■ **Extract provided**
·····

1)Mini silky fainters

1-love the extreme coats
2-bangs(except when the bucks pee on them)
3-fairly docile and they like attention
4-they come in a wide range of colors and blue eyes 
5-fairly compact and you can fit quite a few in the truck lol

Cons-
1-the coat can be hard to maintain. 
2-not all kids from extreme parents will get long coats
3-they faint and when they do they have to go to the muddiest area.


2)Boers, they are my favorites.

1- I really love the overall appearance. Very substantial and solid. 
2-easier to find shows for
3-marketable
4-Straws from awesome bucks is easier to obtain
5-paints and dapples!


----------



## groovyoldlady (Jul 21, 2011)

Uh-Oh. We're a 2 breed family!

LaManchas


7. They have a quirky sense of humor.
6. Our milker GALLOPS to the milk stand. So funny!
5. We got the first one free. :-D
4. They are fairly easy to train. We can walk our girls with only 1 finger on the collar!
3. They are much quieter than Nubians or Nigerians.
2. They have adorable funny little ears.
1. Teats that can actually be milked "normally". ;-) (My apologizes to my Nigerians)

Downsides: Um...Hmmmm, can't think of any!!!

**************
Nigerians

5. Their milk is absolutely THE best.
4. All those colors!
3. They eat less than the bigger goats.
2. Sometimes they are snuggly. (No, not all the time!)
1. Baby Nigies are the cutest creatures on earth...

Downsides: Stubborn, Noisy (Mine never shut up), Always playing games without telling me the rules! Can you say, "Not particularly easy to milk"?


----------



## CrazyDogLady (Aug 9, 2014)

Well, now I can't wait for my pair of Nigerian Dwarfs!! Not that my rescue LaManchas aren't a hoot, I'm enjoying the heck out of them, knocking on my front door and waking me up every morning.


----------



## Jessica84 (Oct 27, 2011)

Well this is a hard one for me. I really do like different breeds for different reasons, so I'll go with my two favorite breeds
Lamancha-
1. Very loyal and loving
2. Not in a pushy kind of way
3. Raise awesome kids
4. They are different because of their ears
5. Great mothers

Now for me they have a con so I don't have a whole herd of them lol and that's I have to milk them

Now boers
1. I don't need to milk them 
2. Nothing is more cute then a baby boer with their big floppy ears
3. I get good money for them
4. I don't have to trim their feet near as often as my dairy and dairy cross
5. They also raise awesome kids and wonderful mothers
6. They take can clear brush without worry about cutting up their bags like the dairy I have.

·····

■ **Information supplied**
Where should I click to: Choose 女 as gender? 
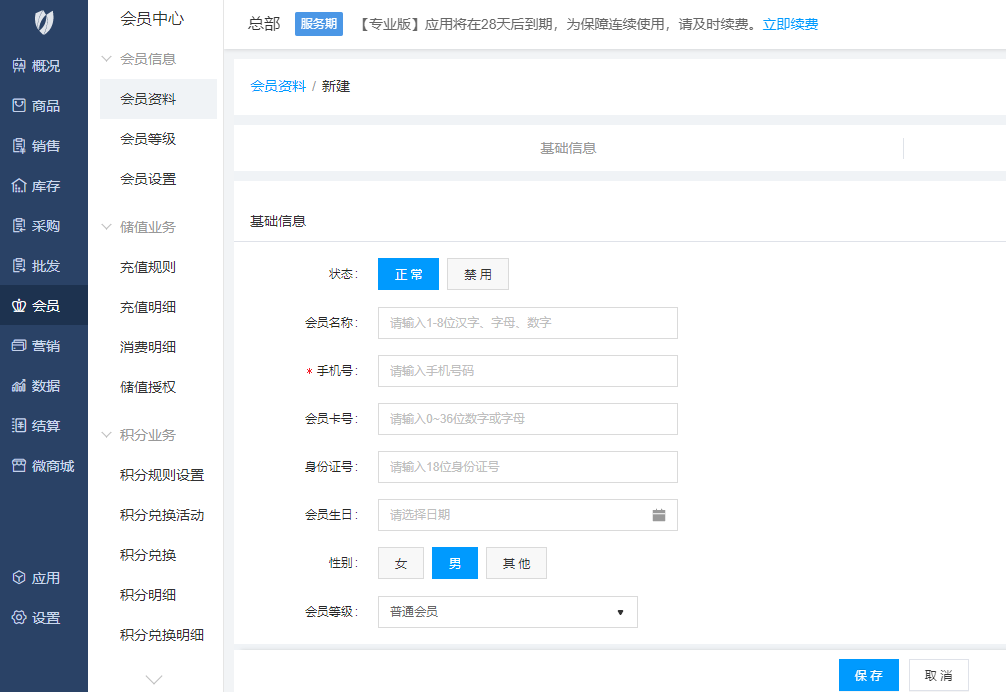click(x=401, y=564)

·····

■ **Exercise tasks**
[a] For each statement, decide whether the goat breed thread supports it, answering yes or no and quoting the words that settle it: (i) one poster calls their Nigerians noisy; (ii) the poster who favors Boers says shows are harder to find for them; (iii) one poster trims Boer feet about as often as those of dairy goats.
[b] From the goat breed thread, print the stretch from "5. Their milk" through "(Aug 9, 2014)".
[c] Put this sentence from the goat breed thread into French: "Their milk is absolutely THE best."
The lines have nothing to do with any of this.

■ **Task-by-task results**
[a]
(i) Yes: "Noisy (Mine never shut up)"
(ii) No: "easier to find shows for"
(iii) No: "I don't have to trim their feet near as often as my dairy and dairy cross"

[b]
5. Their milk is absolutely THE best.
4. All those colors!
3. They eat less than the bigger goats.
2. Sometimes they are snuggly. (No, not all the time!)
1. Baby Nigies are the cutest creatures on earth...

Downsides: Stubborn, Noisy (Mine never shut up), Always playing games without telling me the rules! Can you say, "Not particularly easy to milk"?


----------



## CrazyDogLady (Aug 9, 2014)

[c] Leur lait est absolument LE meilleur.